[Start of section]

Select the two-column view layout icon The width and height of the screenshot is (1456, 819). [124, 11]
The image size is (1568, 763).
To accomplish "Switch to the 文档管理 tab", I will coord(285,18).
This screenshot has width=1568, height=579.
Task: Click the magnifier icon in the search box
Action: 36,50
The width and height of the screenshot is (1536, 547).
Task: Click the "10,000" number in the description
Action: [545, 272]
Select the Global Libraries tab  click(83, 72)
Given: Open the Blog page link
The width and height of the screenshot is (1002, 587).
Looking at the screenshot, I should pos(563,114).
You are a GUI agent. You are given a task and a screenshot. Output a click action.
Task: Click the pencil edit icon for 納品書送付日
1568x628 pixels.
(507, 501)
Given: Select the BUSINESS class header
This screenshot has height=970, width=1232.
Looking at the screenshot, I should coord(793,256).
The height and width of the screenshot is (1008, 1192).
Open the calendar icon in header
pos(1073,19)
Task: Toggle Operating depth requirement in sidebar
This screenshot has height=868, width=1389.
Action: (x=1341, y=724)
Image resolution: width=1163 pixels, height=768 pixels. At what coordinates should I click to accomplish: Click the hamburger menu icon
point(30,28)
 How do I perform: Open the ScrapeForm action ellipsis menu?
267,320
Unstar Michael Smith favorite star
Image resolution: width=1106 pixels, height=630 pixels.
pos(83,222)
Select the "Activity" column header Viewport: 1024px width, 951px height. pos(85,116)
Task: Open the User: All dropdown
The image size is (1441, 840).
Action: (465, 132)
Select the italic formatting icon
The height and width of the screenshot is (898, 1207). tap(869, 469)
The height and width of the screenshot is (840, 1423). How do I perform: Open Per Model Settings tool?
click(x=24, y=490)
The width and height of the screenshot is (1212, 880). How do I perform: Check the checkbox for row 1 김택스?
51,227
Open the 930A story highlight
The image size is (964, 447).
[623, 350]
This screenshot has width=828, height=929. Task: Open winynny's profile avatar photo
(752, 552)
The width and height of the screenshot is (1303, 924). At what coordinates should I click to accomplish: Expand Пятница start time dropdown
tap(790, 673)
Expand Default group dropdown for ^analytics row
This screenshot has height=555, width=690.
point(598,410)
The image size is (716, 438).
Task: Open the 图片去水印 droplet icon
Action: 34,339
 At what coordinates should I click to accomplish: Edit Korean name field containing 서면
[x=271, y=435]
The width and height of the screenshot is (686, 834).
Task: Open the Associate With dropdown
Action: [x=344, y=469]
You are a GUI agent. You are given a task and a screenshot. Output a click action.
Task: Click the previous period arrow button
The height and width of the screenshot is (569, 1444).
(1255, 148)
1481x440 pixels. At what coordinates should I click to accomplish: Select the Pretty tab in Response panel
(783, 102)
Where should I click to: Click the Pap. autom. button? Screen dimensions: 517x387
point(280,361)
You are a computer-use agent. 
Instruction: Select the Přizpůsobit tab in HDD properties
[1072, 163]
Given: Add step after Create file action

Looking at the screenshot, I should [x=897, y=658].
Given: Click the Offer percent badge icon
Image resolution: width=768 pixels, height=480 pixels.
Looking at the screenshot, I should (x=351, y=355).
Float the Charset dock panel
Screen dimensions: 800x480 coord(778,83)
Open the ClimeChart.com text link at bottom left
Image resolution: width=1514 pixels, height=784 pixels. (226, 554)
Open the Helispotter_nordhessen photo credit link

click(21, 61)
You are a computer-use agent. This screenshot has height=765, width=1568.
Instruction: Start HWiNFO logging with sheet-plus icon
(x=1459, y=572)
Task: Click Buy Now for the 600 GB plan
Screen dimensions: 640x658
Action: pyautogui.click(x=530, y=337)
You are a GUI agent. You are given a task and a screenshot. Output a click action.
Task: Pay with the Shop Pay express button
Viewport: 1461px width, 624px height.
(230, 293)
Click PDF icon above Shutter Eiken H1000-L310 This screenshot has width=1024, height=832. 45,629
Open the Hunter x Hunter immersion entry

[End of section]

Pick out every line above that contains the word "computer" and copy it.

You are a computer-use agent. 
You are a computer-use agent. This screenshot has height=765, width=1568.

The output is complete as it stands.